Arexvy

Arexvy è indicato per l'immunizzazione attiva per la prevenzione della malattia del tratto respiratorio inferiore (LRTD) provocata dal virus respiratorio sinciziale negli adulti di età pari o superiore a 60 anni.

L'impiego di questo vaccino si deve basare sulle raccomandazioni ufficiali.

Arexvy viene somministrato come dose singola da 0,5 mL.

Non è stata stabilita la necessità di rivaccinazione con una dose successiva.

La sicurezza e l'efficacia di Arexvy nei bambini non sono state stabilite. Non ci sono dati disponibili.

Solo per iniezione intramuscolare, preferibilmente nel muscolo deltoide.

Ipersensibilità ai principi attivi o ad uno qualsiasi degli eccipienti.

Non sono disponibili dati relativi all'uso di Arexvy in donne in gravidanza. Dopo la somministrazione di un vaccino sperimentale RSVPreF3 non adiuvato a 3 557 donne in gravidanza in un singolo studio clinico, è stato osservato un aumento delle nascite pretermine rispetto al placebo. Attualmente non è possibile trarre alcuna conclusione su una relazione causale tra la somministrazione di RSVPreF3 non adiuvato e la nascita pretermine. I risultati degli studi sugli animali con il vaccino RSVPreF3 non adiuvato e i risultati con Arexvy non indicano effetti dannosi diretti o indiretti in relazione alla tossicità riproduttiva (vedere paragrafo 5.3). Arexvy non è raccomandato durante la gravidanza.

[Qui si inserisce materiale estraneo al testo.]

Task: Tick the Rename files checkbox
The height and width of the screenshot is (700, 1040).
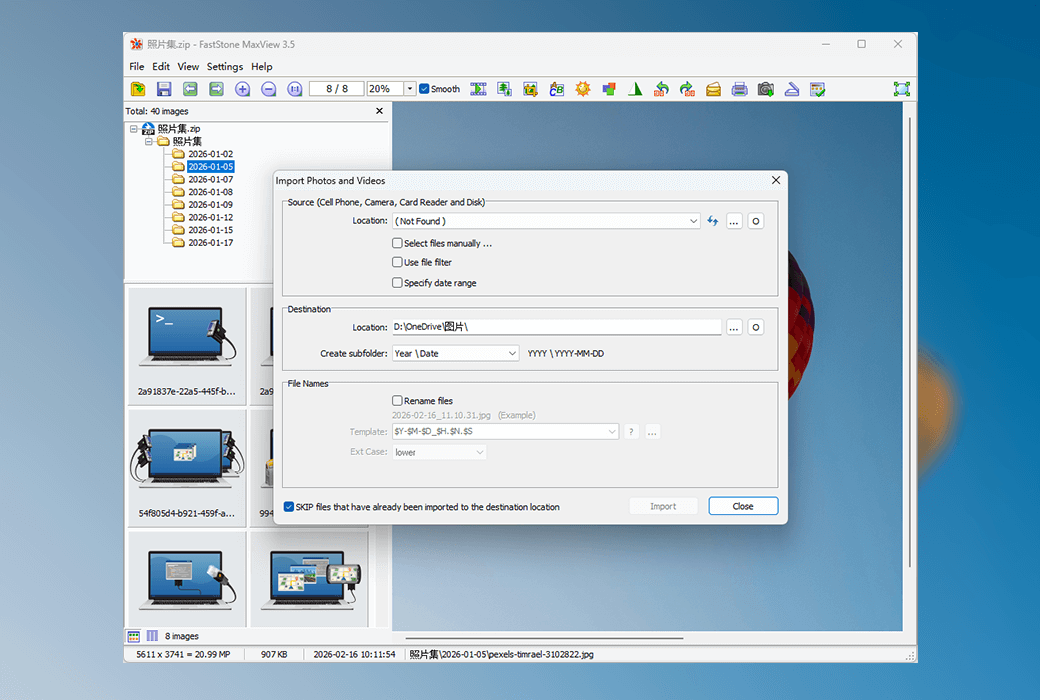Action: [398, 401]
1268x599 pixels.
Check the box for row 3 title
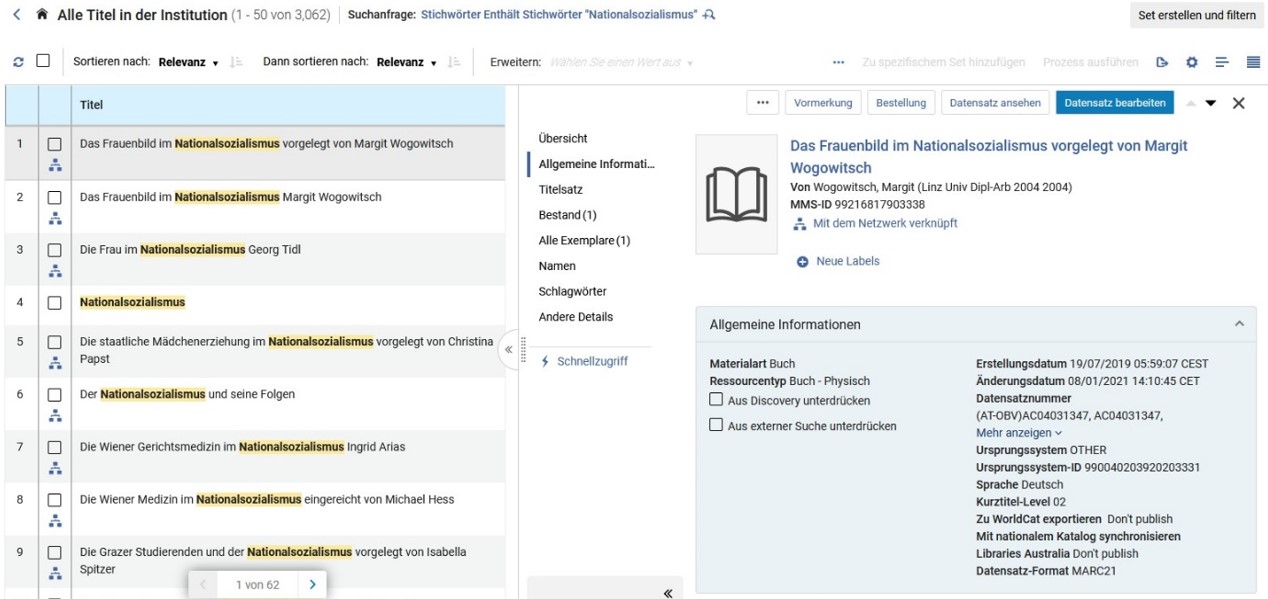click(55, 250)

Non sono disponibili dati sull'escrezione di Arexvy nel latte umano o animale. Arexvy non è raccomandato nelle donne che allattano al seno.

Non sono disponibili dati relativi agli effetti di Arexvy sulla fertilità umana. Gli studi sugli animali con un vaccino RSVPreF3 non adiuvato sperimentale o Arexvy non indicano effetti dannosi diretti o indiretti di tossicità riproduttiva (vedere paragrafo 5.3).